Soybean futures are trading strongly higher at midsession. The market is being supported by some weather forecasts for Argentina turning drier. Support also came from lowered production estimates for South America. The U.S. ag attache lowered the soybean crop estimate for Argentina to 42.5 million tonnes compared to 49.5 million in January. The Brazilian government lowered their production estimate to 57.2 million tonnes from 57.8 million last month. March is 15 1/2 cents higher at $9.65 and May is 15 1/4 cents higher at $9.69.

Wheat futures are up strongly at midday. The market is rebounding from recent losses on spillover support from corn and soybeans and firm outside markets. Weekly export sales reported this morning were improved from recent weeks, but were still only 12 million bushels. Dry conditions remain a concern for the southern Plains, although forecasts are calling for some precipitation. CBOT March is 15 3/4 cents higher at $5.58, KCBT March is 19 1/4 cents higher at $5.89 1/4 and MGE March is 15 1/4 cents higher at $6.52 1/4.

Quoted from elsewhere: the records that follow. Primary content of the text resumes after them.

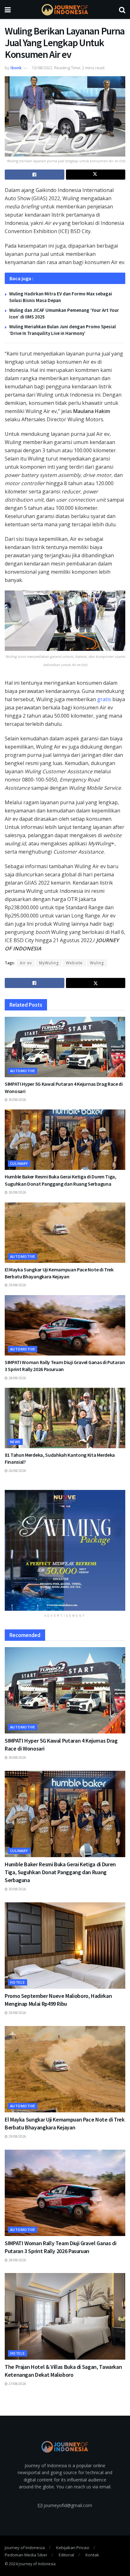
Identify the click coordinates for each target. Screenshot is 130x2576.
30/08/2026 (17, 1099)
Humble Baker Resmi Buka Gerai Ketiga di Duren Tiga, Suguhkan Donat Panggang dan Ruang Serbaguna (60, 1872)
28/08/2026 (17, 1378)
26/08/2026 (17, 1470)
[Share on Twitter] (96, 175)
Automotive (22, 1070)
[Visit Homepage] (65, 9)
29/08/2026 (17, 1285)
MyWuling (49, 963)
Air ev (26, 963)
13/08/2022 (42, 68)
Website (74, 963)
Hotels (17, 1982)
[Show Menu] (8, 9)
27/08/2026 (17, 2383)
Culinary (19, 1163)
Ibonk (15, 68)
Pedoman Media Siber (26, 2555)
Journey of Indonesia (25, 2547)
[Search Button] (122, 9)
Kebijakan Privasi (72, 2547)
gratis (104, 699)
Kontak (92, 2555)
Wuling (97, 963)
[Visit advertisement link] (65, 1550)
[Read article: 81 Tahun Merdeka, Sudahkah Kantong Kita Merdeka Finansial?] (65, 1418)
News (15, 1441)
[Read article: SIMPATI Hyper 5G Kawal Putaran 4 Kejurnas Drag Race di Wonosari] (65, 1047)
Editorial (66, 2555)
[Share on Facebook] (34, 175)
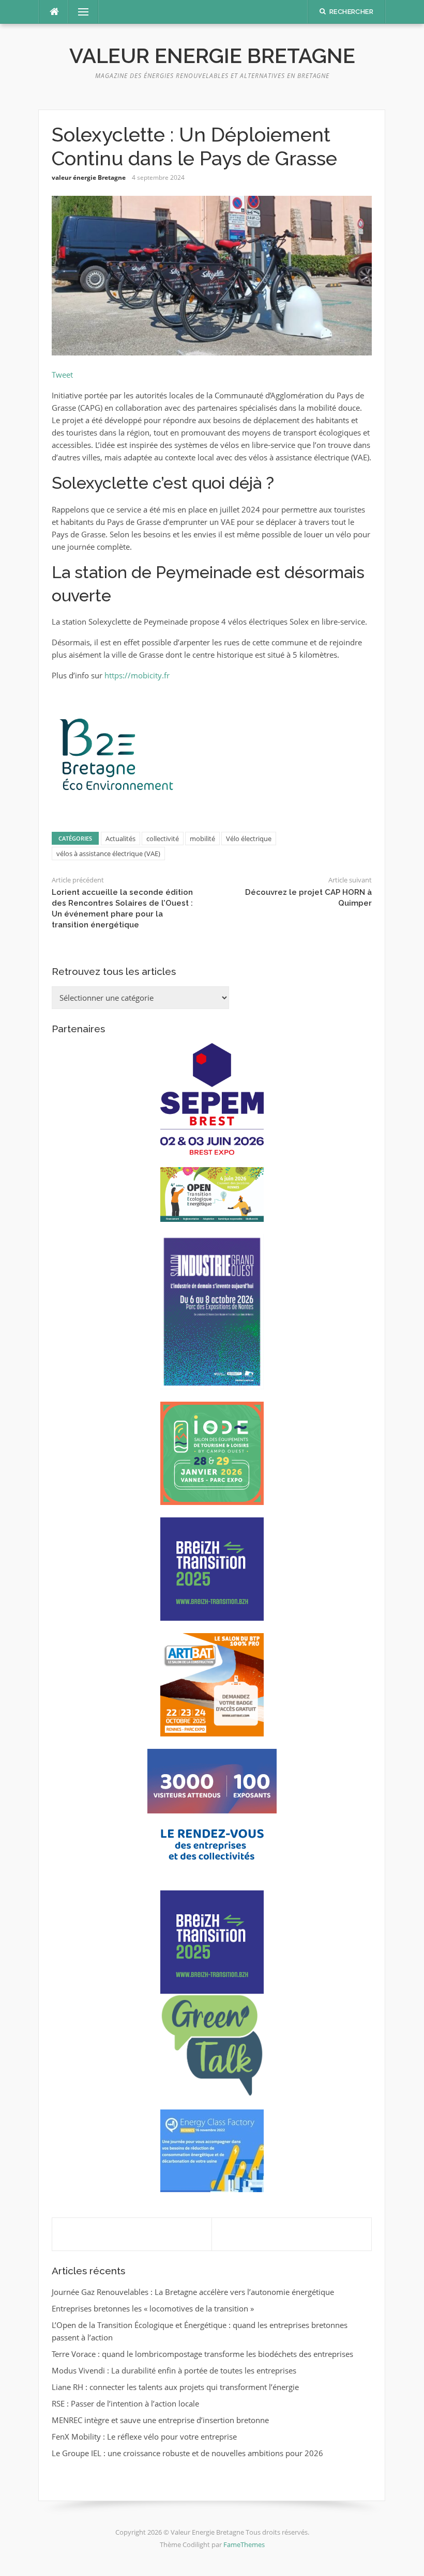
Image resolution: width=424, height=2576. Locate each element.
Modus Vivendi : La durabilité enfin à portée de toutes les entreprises (174, 2370)
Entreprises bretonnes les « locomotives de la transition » (153, 2308)
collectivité (162, 838)
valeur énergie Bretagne (89, 177)
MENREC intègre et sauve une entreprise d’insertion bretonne (160, 2420)
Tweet (62, 374)
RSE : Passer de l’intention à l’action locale (125, 2403)
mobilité (202, 838)
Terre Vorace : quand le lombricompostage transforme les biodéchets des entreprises (202, 2354)
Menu (79, 12)
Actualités (120, 838)
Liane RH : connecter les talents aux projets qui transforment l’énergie (175, 2387)
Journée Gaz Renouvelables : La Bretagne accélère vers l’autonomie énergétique (193, 2292)
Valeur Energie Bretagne (212, 55)
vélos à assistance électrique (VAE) (108, 853)
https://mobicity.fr (137, 675)
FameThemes (244, 2544)
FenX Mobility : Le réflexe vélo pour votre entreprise (144, 2436)
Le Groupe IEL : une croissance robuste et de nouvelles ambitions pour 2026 (187, 2453)
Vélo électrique (248, 838)
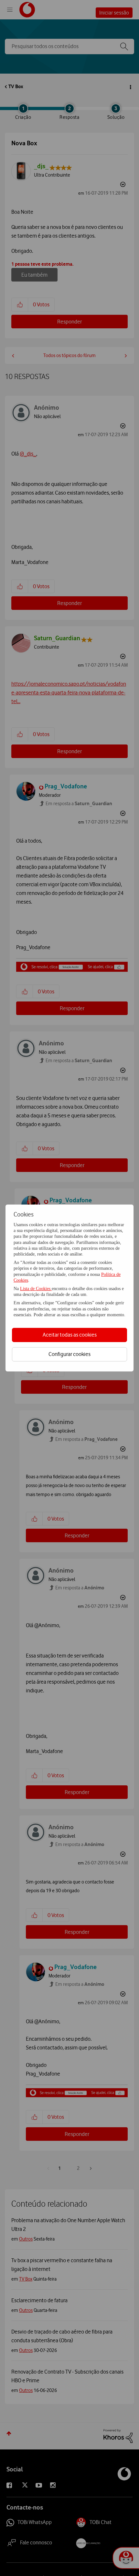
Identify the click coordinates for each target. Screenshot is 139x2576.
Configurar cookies (69, 1354)
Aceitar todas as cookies (70, 1334)
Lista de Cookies (36, 1288)
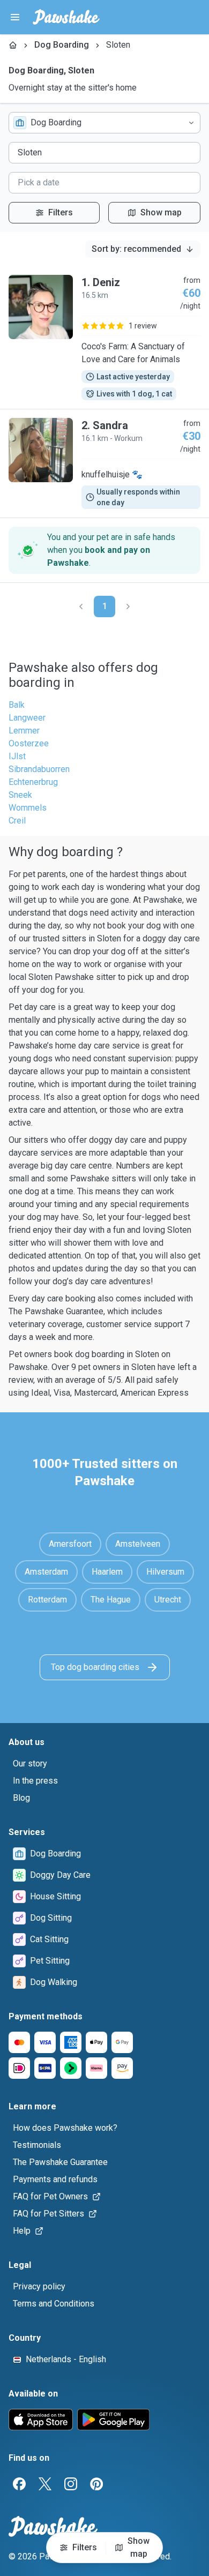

Cattle futures are trading mixed at midsession. Short-covering and ideas of firm cash trade this week has helped front end contracts rebound from early session weakness. The weak economy and concern about beef demand continues to be an underlying weight on the market. Smaller showlists and positive packer margins are expected to help the cash market be steady to firm this week despite declining beef prices. April is 10 cents higher at $86.05 and June is 28 cents higher at $83.95.

Lean hog futures are lower at midday. Weak cash markets and technical selling are pressuring futures as the April through July contracts hit new lows. Concern about sluggish pork demand is a bearish factor. Although pork cutouts were slightly higher yesterday, packer margins remain negative. April is 80 cents lower at $60.08 and June is 95 cents lower at $72.40.